Buying top growth stocks can be an excellent way to raise your portfolio's value over time. Investors often flock to businesses that are generating strong and impressive financial results. Dividend stocks might offer some more stability and plenty of recurring revenue, but the biggest gains often come from companies that are focused on long-term growth.

Two of the best growth stocks you could have owned over the past five years are e.l.f. Beauty (ELF 1.79%) and Broadcom (AVGO -0.62%). These businesses have performed exceptionally well, amassing some incredible gains in a fairly short time. But I'll look at why they can still rise higher in the years ahead.

e.l.f. Beauty

A growing brand in the cosmetics industry in recent years has been e.l.f., which has been popular in social media due to its more-attractively priced products. According to a Piper Sandler report from last year, e.l.f. was the top-rated cosmetics brand among U.S. teens.

And that popularity has propelled the stock to some incredible 487% returns over the past five years. Those gains would be even higher right now if not for the stock's recent sell-off; shares of e.l.f. are down 27% this year as investors worry about the economy and whether discretionary purchases such as cosmetics will remain strong.

But e.l.f. is doing well, with the company generating $122.2 million in profit over the trailing 12 months. In previous years, the company wouldn't generate even half that amount. Meanwhile, the business remains on a tear.

Revenue for its most recent quarter (which ended on June 30) totaled $324.5 million and rose by an impressive rate of 50% when compared to the prior-year period. And that was the 22nd consecutive quarter in which the company has generated net sales growth.

This company still has a lot left in the tank, and even if its growth rate falls due to a harder economy, it could have a resurgence due to its popularity with younger consumers. At 32 times its estimated future profits, this might not seem like a terribly cheap stock right now. But if you're willing to hang on for the long term, you might be able to generate some terrific returns from e.l.f. since it still has plenty of potential.

Broadcom

Another hot stock to own in recent years has been Broadcom. The semiconductor company has been riding the artificial intelligence (AI) wave of late, and its five-year returns come in at 528% as of this writing.

Given its important role in AI, there's reason to remain bullish on the business. Businesses need the proper infrastructure to help develop next-gen technologies, including chatbots.

Broadcom CEO Hock Tan expects that revenue from AI chips and parts will total $12 billion for the current fiscal year, which ends this month. That would be roughly one-quarter of its top line since the company's quarterly revenue for its most recent period, which ended on Aug. 4, was $13.1 billion.

Sales were up 47% last quarter, and with the AI race still in its early innings and Broadcom proving to be a key player in it, this is a stock that still has a lot of upside.

What's appealing about Broadcom is that the stock may still be a bit of a modest buy as it trades at a forward price-to-earnings multiple of 29 (based on analyst estimates), which may not be all that expensive for an artificial intelligence stock with so much growth potential; AI stocks often trade at higher valuations. Given the promising opportunities for the business, it's hard to not like Broadcom in the long run.
□ □ □
Transcribe the passage of the growth-stock article starting with "Given its important" and going on through "was $13.1 billion.".

[Records taken from a collection]
□ □ □
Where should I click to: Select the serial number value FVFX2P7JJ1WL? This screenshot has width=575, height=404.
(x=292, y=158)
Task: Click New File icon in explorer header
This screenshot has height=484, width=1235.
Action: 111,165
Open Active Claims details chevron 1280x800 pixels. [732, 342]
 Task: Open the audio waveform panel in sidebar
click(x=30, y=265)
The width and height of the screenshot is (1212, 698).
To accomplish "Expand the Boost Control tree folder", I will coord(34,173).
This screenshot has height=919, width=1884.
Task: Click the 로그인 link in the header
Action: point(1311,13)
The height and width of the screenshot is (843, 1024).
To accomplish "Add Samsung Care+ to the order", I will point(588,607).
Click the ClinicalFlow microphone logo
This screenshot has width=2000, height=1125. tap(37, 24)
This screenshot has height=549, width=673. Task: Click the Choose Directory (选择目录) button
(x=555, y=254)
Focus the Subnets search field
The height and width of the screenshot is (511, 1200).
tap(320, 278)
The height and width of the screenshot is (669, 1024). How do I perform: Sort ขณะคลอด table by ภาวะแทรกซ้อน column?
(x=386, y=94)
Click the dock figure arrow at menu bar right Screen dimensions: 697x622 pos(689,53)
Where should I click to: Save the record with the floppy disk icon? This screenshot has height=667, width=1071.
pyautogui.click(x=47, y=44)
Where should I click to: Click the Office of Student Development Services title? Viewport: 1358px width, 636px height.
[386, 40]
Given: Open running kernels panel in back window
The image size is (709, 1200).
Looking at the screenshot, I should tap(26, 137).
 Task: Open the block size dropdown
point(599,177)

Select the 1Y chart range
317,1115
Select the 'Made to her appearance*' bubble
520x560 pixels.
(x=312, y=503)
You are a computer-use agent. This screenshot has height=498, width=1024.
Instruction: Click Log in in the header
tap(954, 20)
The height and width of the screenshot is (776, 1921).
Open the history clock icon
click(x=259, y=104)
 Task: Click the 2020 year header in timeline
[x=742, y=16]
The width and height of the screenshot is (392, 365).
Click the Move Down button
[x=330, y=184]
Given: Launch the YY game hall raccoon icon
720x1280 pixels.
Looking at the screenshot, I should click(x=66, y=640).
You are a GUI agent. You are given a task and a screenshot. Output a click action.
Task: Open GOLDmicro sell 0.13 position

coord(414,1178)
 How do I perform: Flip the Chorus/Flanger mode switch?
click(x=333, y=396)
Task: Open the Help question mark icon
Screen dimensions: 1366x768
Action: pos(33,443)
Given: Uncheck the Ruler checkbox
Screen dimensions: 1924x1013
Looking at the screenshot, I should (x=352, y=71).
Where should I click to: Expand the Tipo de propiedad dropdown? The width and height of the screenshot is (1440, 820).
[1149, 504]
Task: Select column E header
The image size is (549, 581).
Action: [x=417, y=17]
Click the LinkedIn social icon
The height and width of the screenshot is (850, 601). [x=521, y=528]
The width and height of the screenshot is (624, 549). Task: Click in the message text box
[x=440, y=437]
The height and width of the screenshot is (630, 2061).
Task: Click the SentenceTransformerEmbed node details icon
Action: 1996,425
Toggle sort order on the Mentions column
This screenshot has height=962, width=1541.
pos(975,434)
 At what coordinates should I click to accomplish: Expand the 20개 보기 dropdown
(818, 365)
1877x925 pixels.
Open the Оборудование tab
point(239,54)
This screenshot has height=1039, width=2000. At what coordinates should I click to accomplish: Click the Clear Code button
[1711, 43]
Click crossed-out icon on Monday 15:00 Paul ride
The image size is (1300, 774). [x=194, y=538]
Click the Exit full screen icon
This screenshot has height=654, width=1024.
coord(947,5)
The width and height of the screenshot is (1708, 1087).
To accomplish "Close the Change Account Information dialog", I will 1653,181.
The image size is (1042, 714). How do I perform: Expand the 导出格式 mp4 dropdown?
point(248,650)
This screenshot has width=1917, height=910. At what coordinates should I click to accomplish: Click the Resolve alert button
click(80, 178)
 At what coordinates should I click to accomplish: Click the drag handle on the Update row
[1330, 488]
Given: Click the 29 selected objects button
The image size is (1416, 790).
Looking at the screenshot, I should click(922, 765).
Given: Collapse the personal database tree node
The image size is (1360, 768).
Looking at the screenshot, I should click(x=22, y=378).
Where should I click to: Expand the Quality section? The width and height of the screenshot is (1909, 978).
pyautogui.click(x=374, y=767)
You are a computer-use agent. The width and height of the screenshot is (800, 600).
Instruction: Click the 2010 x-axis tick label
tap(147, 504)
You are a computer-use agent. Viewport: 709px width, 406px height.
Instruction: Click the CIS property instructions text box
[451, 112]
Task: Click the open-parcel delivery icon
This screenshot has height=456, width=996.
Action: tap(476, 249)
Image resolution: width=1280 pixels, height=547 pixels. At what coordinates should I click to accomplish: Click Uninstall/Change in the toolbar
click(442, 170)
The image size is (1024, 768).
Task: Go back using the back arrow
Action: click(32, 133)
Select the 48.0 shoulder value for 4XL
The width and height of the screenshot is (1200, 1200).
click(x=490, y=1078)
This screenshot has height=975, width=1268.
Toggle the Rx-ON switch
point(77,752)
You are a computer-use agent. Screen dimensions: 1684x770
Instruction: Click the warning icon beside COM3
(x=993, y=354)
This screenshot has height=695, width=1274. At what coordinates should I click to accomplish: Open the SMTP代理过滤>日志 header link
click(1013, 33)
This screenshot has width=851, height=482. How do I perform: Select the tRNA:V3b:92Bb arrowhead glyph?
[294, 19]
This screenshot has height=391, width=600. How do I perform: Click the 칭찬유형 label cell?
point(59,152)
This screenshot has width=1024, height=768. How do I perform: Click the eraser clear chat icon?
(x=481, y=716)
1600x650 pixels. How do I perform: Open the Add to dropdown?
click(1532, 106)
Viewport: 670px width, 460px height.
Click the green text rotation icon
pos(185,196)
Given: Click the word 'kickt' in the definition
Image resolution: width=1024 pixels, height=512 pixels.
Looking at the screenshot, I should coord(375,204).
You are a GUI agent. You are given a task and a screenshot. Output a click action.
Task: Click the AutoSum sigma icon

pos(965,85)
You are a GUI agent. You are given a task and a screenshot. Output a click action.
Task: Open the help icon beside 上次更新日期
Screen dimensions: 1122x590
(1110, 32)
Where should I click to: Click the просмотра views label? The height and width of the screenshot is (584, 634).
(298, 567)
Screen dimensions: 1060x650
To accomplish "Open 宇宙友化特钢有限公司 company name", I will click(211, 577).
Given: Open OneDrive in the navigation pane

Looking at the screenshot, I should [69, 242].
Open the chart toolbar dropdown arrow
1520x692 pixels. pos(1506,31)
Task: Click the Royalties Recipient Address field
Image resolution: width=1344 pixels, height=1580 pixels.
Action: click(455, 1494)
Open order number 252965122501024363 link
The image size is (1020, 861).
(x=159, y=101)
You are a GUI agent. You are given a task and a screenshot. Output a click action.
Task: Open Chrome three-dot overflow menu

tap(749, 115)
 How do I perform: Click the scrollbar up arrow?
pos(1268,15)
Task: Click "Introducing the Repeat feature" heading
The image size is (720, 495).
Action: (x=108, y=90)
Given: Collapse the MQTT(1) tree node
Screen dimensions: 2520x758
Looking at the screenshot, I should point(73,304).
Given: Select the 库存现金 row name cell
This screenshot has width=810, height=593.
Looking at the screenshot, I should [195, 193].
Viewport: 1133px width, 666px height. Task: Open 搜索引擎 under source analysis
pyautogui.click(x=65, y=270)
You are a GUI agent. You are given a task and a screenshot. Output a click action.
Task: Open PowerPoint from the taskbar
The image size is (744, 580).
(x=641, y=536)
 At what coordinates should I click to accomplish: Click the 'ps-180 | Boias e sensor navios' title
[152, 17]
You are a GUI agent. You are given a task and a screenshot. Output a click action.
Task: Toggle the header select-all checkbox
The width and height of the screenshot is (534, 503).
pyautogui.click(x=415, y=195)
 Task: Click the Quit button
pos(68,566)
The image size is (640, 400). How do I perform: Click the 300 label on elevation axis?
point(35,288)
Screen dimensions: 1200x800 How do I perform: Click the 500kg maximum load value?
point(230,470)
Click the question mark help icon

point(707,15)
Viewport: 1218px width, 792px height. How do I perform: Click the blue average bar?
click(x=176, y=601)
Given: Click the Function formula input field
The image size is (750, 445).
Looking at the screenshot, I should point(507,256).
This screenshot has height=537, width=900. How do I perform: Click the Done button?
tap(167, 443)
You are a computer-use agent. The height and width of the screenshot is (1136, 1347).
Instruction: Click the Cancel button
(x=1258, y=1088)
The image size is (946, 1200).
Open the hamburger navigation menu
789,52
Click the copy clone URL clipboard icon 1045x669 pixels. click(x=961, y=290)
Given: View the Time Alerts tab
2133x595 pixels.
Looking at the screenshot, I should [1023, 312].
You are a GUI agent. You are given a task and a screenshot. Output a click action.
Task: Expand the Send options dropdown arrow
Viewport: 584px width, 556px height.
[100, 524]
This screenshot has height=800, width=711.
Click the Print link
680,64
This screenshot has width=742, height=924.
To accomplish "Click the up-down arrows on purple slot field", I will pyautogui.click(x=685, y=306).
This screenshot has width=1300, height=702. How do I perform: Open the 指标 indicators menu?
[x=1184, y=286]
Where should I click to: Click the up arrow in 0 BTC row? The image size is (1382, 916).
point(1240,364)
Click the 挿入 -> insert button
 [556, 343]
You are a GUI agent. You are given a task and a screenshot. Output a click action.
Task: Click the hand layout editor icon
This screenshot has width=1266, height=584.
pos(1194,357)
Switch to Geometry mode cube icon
□ □ □
- **Response area**:
Given its important role in AI, there's reason to remain bullish on the business. Businesses need the proper infrastructure to help develop next-gen technologies, including chatbots.

Broadcom CEO Hock Tan expects that revenue from AI chips and parts will total $12 billion for the current fiscal year, which ends this month. That would be roughly one-quarter of its top line since the company's quarterly revenue for its most recent period, which ended on Aug. 4, was $13.1 billion.